→ About this exercise
Take the listing and print it in full, exactly as given.

→ Given information

-- -- --

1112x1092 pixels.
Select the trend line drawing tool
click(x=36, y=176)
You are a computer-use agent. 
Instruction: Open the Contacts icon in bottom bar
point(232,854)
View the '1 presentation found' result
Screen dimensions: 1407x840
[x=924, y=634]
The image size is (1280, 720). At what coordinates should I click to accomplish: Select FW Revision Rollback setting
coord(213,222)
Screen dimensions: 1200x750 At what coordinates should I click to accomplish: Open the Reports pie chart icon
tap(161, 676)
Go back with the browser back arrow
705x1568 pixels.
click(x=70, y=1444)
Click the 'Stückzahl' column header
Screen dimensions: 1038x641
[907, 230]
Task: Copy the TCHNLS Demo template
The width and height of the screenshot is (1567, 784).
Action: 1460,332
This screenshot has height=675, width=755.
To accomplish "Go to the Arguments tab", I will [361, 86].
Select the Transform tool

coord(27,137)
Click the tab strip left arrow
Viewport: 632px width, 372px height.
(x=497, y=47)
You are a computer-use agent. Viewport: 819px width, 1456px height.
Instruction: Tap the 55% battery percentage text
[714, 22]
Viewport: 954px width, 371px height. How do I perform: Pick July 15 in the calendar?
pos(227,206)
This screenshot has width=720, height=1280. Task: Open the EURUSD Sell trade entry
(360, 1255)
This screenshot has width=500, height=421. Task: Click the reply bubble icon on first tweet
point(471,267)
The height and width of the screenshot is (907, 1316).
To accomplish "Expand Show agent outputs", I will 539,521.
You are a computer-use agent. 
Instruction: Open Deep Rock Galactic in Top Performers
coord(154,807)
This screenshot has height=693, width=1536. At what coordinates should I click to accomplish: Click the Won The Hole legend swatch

-- -- --

→ Reply
1112x1092 pixels.
Select the trend line drawing tool
click(x=36, y=176)
You are a computer-use agent. 
Instruction: Open the Contacts icon in bottom bar
point(232,854)
View the '1 presentation found' result
Screen dimensions: 1407x840
[x=924, y=634]
The image size is (1280, 720). At what coordinates should I click to accomplish: Select FW Revision Rollback setting
coord(213,222)
Screen dimensions: 1200x750 At what coordinates should I click to accomplish: Open the Reports pie chart icon
tap(161, 676)
Go back with the browser back arrow
705x1568 pixels.
click(x=70, y=1444)
Click the 'Stückzahl' column header
Screen dimensions: 1038x641
[907, 230]
Task: Copy the TCHNLS Demo template
The width and height of the screenshot is (1567, 784).
Action: 1460,332
This screenshot has height=675, width=755.
To accomplish "Go to the Arguments tab", I will [361, 86].
Select the Transform tool

coord(27,137)
Click the tab strip left arrow
Viewport: 632px width, 372px height.
(x=497, y=47)
You are a computer-use agent. Viewport: 819px width, 1456px height.
Instruction: Tap the 55% battery percentage text
[714, 22]
Viewport: 954px width, 371px height. How do I perform: Pick July 15 in the calendar?
pos(227,206)
This screenshot has width=720, height=1280. Task: Open the EURUSD Sell trade entry
(360, 1255)
This screenshot has width=500, height=421. Task: Click the reply bubble icon on first tweet
point(471,267)
The height and width of the screenshot is (907, 1316).
To accomplish "Expand Show agent outputs", I will 539,521.
You are a computer-use agent. 
Instruction: Open Deep Rock Galactic in Top Performers
coord(154,807)
This screenshot has height=693, width=1536. At what coordinates should I click to accomplish: Click the Won The Hole legend swatch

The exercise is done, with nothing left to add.